Mark Orsley and I have been working on a “Chinese Liquidity Monitor” which tracks the PBoC’s various measures (repos, reverse repos, OMOs, SLFs, MLFs, Pledged Supplementary programs)—see below. The key point here: it’s not just the sharp decline in the ‘rate of change’ of PBoC ‘lending’ / ‘financing’ / ‘credit creation’….it’s that liquidity is being outright REMOVED.

The trend of Chinese liquidity is contracting. I think that is a reasonably well known fact. The problem with the chart included in this article is that there is no legend to tell us what the numbers mean and the decline has been going on since the beginning of the year. The danger with looking at short-term charts like this, particularly of macroeconomic data, is that we have no sense of context. 

The sharp decline in iron-ore prices has also been pointed to as an indicator of a slowdown in Chinese demand for industrial resources. While the majority of related miners steadied in the region of their trend means on Friday they will need to continue to hold those lows if medium-term uptrends are to be reasserted in the near term. 

Bitcoin has surged since finding support in the region of the trend mean in March and briefly posted another new high today. Despite the uncertainty of when a hard fork in the cryptocurrency will occur (which will create two competing currencies, one with limited supply, the other with limitless supply) it remains a favoured method for Chinese to take their money out of the country. 

The price is 60% overextended relative to the trend mean right now so there is potential for another one of the swingeing pullbacks that have punctuated the advance since late 2015.

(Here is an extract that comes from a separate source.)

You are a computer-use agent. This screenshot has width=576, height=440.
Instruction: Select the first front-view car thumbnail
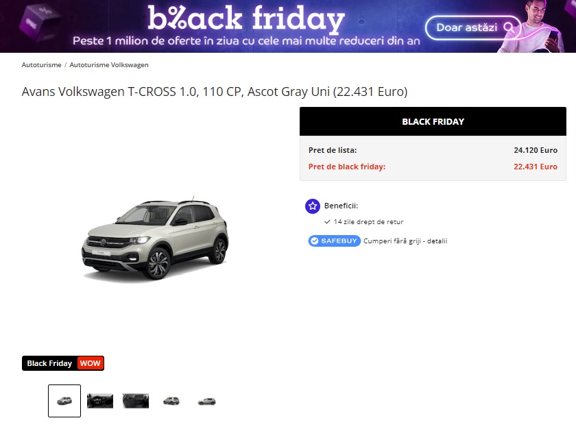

The Renminbi’s downtrend has paused since early this year following the PBoC’s last intervention to support it. Nevertheless, the Dollar’s progression of higher reaction lows has remained intact and a sustained move below the trend mean would be required to question the consistency of the trend. 

The FTSE/Xinhua A600 Banks Index has broken its progression of higher major reaction lows. It steadied from the 12,500 level today but will need to sustain a move back above 12,850 to signal more than short-term steadying. 

Meanwhile the Shanghai Property Index has steadied in the region of the trend mean. 
The size of China’s reserves appears to be a hotly contested figure and I have seen some very wide estimates for what the true figure is. The IMF’s and Bloomberg’s figures of a fall from $4 to $3 trillion were last updated at the end of March and would appear to be the most credible. The most important point is that the trend of reserve accumulation ended in 2014 and there is no sign the dissipation has ended. 

On aggregate, there is certainly some evidence of a change in the dynamics of the Chinese market and the potential for additional currency devaluation and even stronger capital controls remain more likely than not.